Text section:
§ §

In the programming context, concurrency is the ability to execute more than one task simultaneously. As React runs on a single thread, it has to decide what to do in which order. For this, React uses a dispatcher, which is a registry of callbacks (like the call stack in Node.js). In the previous React versions, this API was completely out of reach for the developer. React 18 adds some opt-in concurrent features which make it possible to render contents more intelligently and exposes some pieces of this API. These newly added concurrent features enable cooperative multitasking, priority-based rendering, scheduling, and allowing interruptions, therefore they improve user experience a lot.

React also introduced a StrictMode in version 16.3, which comes disabled by default. It was created to warn the developer about concurrency incompatible code which can introduce bugs to the application if the concurrent features are used. But apparently enabling the StrictMode throughout the whole app drowned the developers in a sea of warnings, so instead of enabling it for the whole application, React team decided to build concurrent features instead of a concurrent mode and allow enabling the StrictMode in smaller parts of the app you use the concurrency in.

§ §

Stored data:
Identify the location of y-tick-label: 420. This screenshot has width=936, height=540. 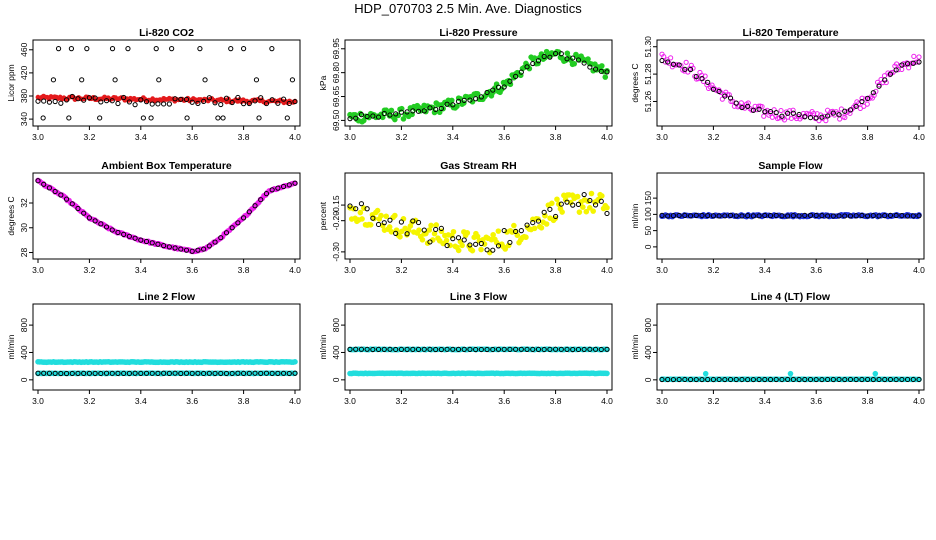
(24, 73).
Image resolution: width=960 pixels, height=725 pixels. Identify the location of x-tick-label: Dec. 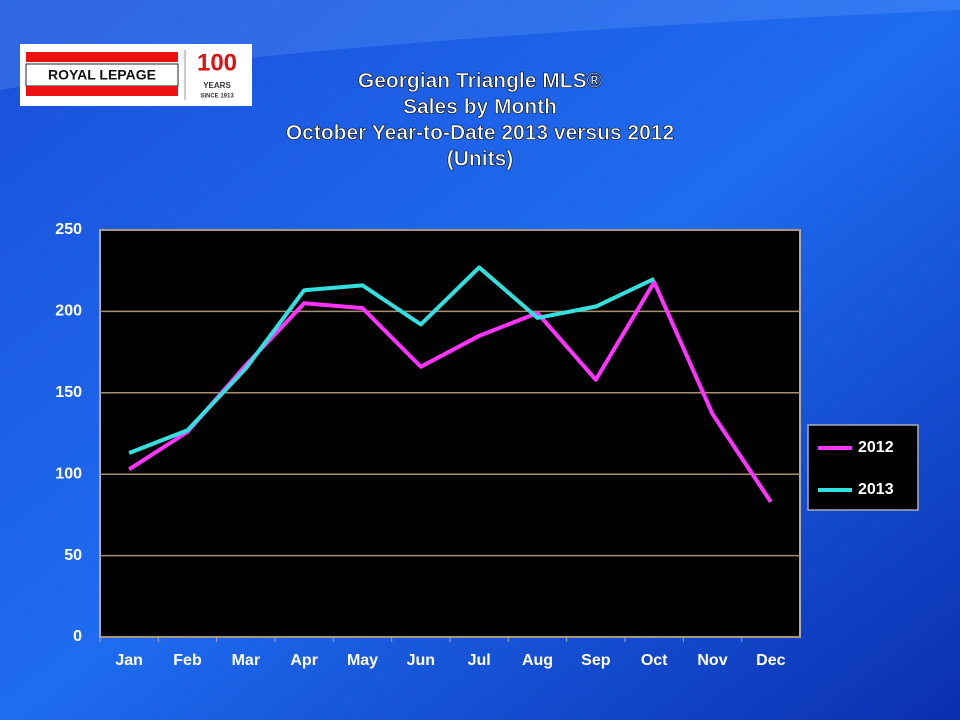
(770, 660).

§ §

Activity: From the React concurrency text above, set down word for word the part running from "In the programming" to "experience a lot.".

Response below:
In the programming context, concurrency is the ability to execute more than one task simultaneously. As React runs on a single thread, it has to decide what to do in which order. For this, React uses a dispatcher, which is a registry of callbacks (like the call stack in Node.js). In the previous React versions, this API was completely out of reach for the developer. React 18 adds some opt-in concurrent features which make it possible to render contents more intelligently and exposes some pieces of this API. These newly added concurrent features enable cooperative multitasking, priority-based rendering, scheduling, and allowing interruptions, therefore they improve user experience a lot.